[Records shown Boundary: Start]
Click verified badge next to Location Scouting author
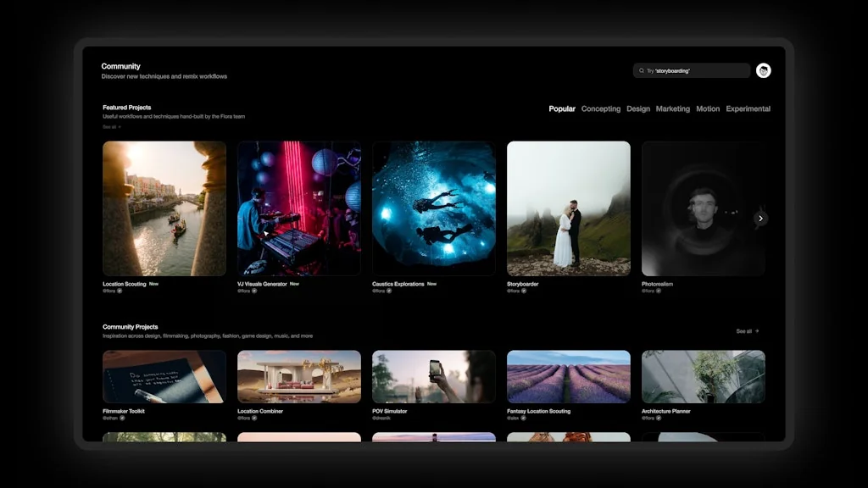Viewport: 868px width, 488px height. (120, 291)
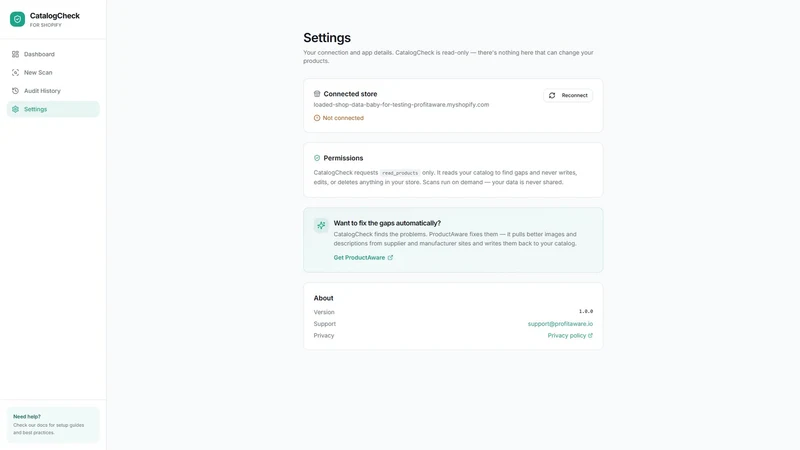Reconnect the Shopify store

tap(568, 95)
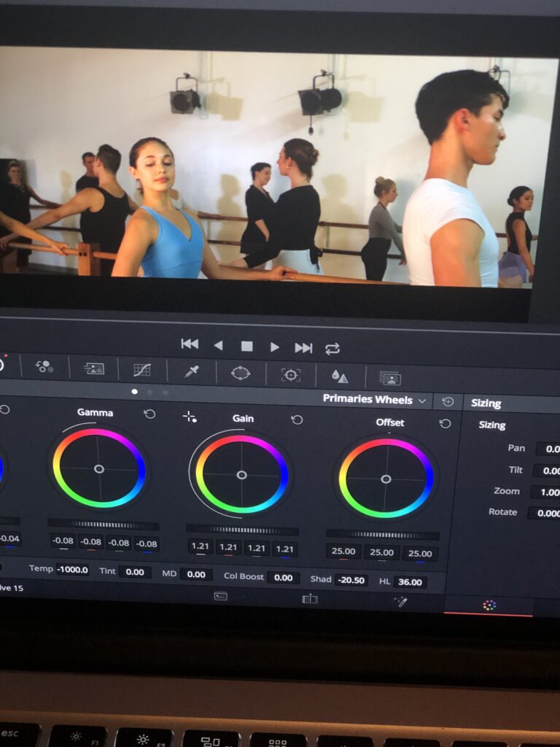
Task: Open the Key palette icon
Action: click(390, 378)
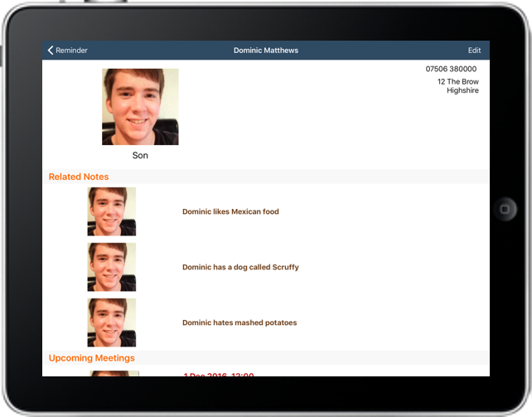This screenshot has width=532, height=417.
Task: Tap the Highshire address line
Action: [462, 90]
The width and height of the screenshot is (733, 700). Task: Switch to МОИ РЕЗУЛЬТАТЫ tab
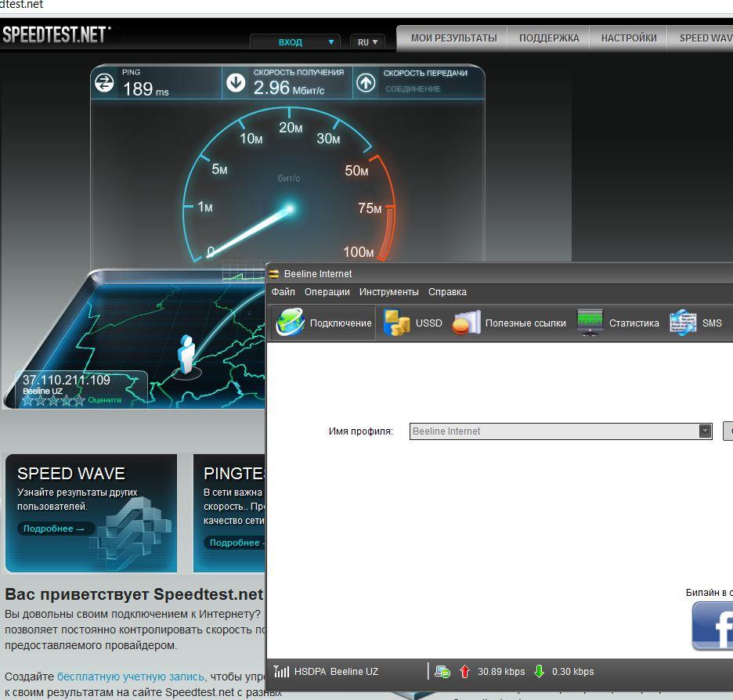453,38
[Records shown Boundary: End]
What the task requires: Images stay out; the entries above are to be printed exactly.

Response box:
Click verified badge next to Location Scouting author
Viewport: 868px width, 488px height. (120, 291)
Reconnect the Shopify store

tap(568, 95)
Task: Open the Key palette icon
Action: click(390, 378)
This screenshot has width=532, height=417.
Task: Tap the Highshire address line
Action: [462, 90]
The width and height of the screenshot is (733, 700). Task: Switch to МОИ РЕЗУЛЬТАТЫ tab
453,38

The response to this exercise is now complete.